A brief history of Stephen Hawking’s blockbuster

nature16881-i2Elizabeth Leane writes in Nature about the extraordinary influence of the physicist’s first foray into popular-science publishing:

“As a publishing phenomenon, A Brief History of Time is not, as is sometimes claimed, unprecedented. There were nineteenth-century science blockbusters such as mathematician Mary Somerville’s 1834 On the Connexion of the Physical Sciences. And in 1930, physicist James Jeans’ The Mysterious Universe achieved a comparable reception to Hawking’s book; the jacket of the 1937 Pelican edition promotes it as “the famous book which upset tradition by making Science a bestseller”. Nor was Hawking writing in a vacuum. The 1970s and 1980s had seen a series of big-selling popular-physics books, from Fritjof Capra’s 1975 The Tao of Physics to Steven Weinberg’s 1977 The First Three Minutes, Carl Sagan’s Cosmos (1980) and James Gleick’s Chaos (1987). The sales of A Brief History, however, put even these best-sellers in the shade.”
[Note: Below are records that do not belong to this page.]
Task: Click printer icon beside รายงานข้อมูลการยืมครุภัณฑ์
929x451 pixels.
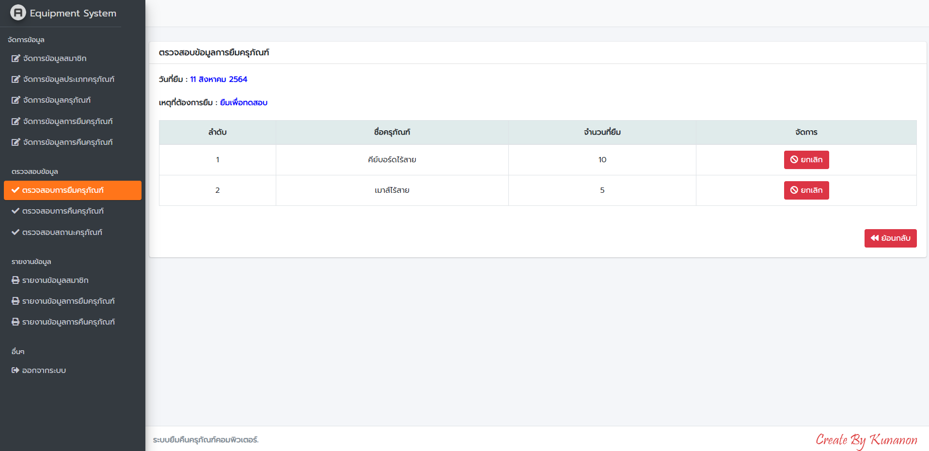Action: (x=16, y=301)
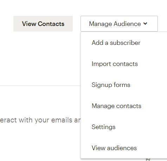Choose Add a subscriber from the menu
This screenshot has width=167, height=161.
point(116,43)
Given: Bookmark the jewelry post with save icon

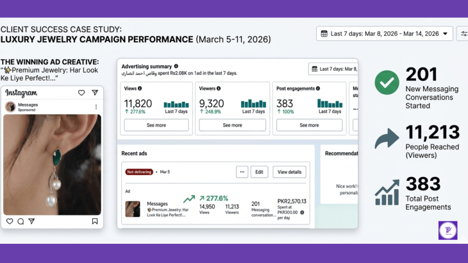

“Attempts to capitalize on the ‘Hawking phenomenon’ went hand in hand with speculations about the factors that led to it. Hawking was highly regarded in the physics community, and had been a minor celebrity to the general public even before his watershed book, appearing (for example) in Nigel Calder’s UK television series The Key to the Universe in the late 1970s. The disparity between the physical limitations of his disability and the cosmic scale of his ideas was part of his charisma. Few other popular-physics books of the period feature, as A Brief History does, a photograph of the author on the front.”